## Exercise brief
From the entries below, keep only the lines that contain the word "icon". Copy each of those lines without changes.

## Provided information
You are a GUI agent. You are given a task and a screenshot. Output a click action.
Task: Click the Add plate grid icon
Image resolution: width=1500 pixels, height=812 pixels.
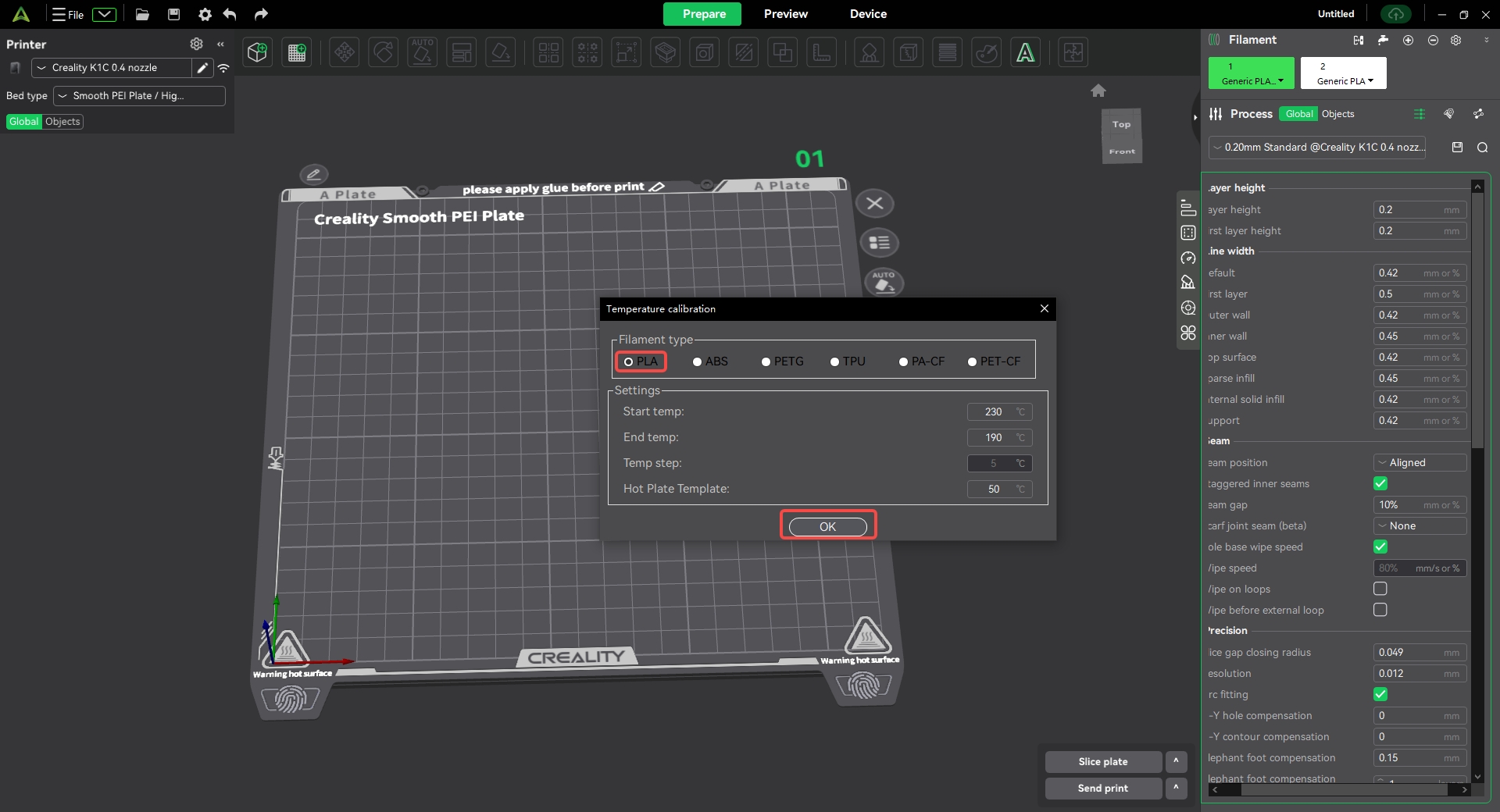pos(297,52)
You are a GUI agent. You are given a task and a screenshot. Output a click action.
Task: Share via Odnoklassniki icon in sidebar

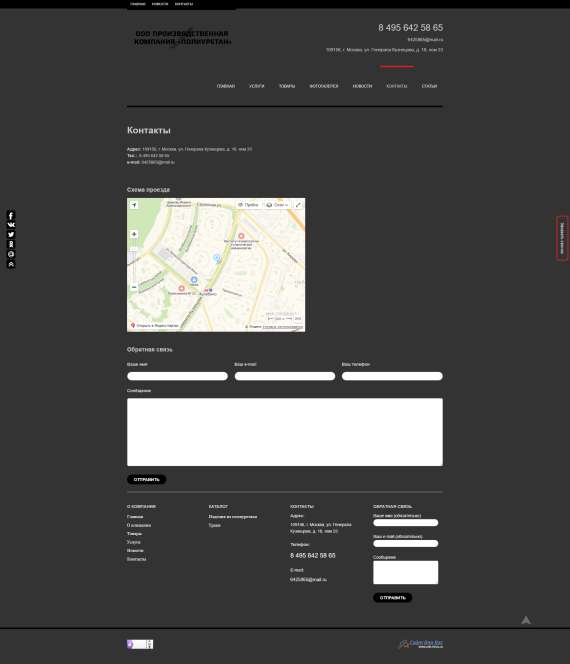11,244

## Exercise result
Task: Click the Add plate grid icon
Task: Share via Odnoklassniki icon in sidebar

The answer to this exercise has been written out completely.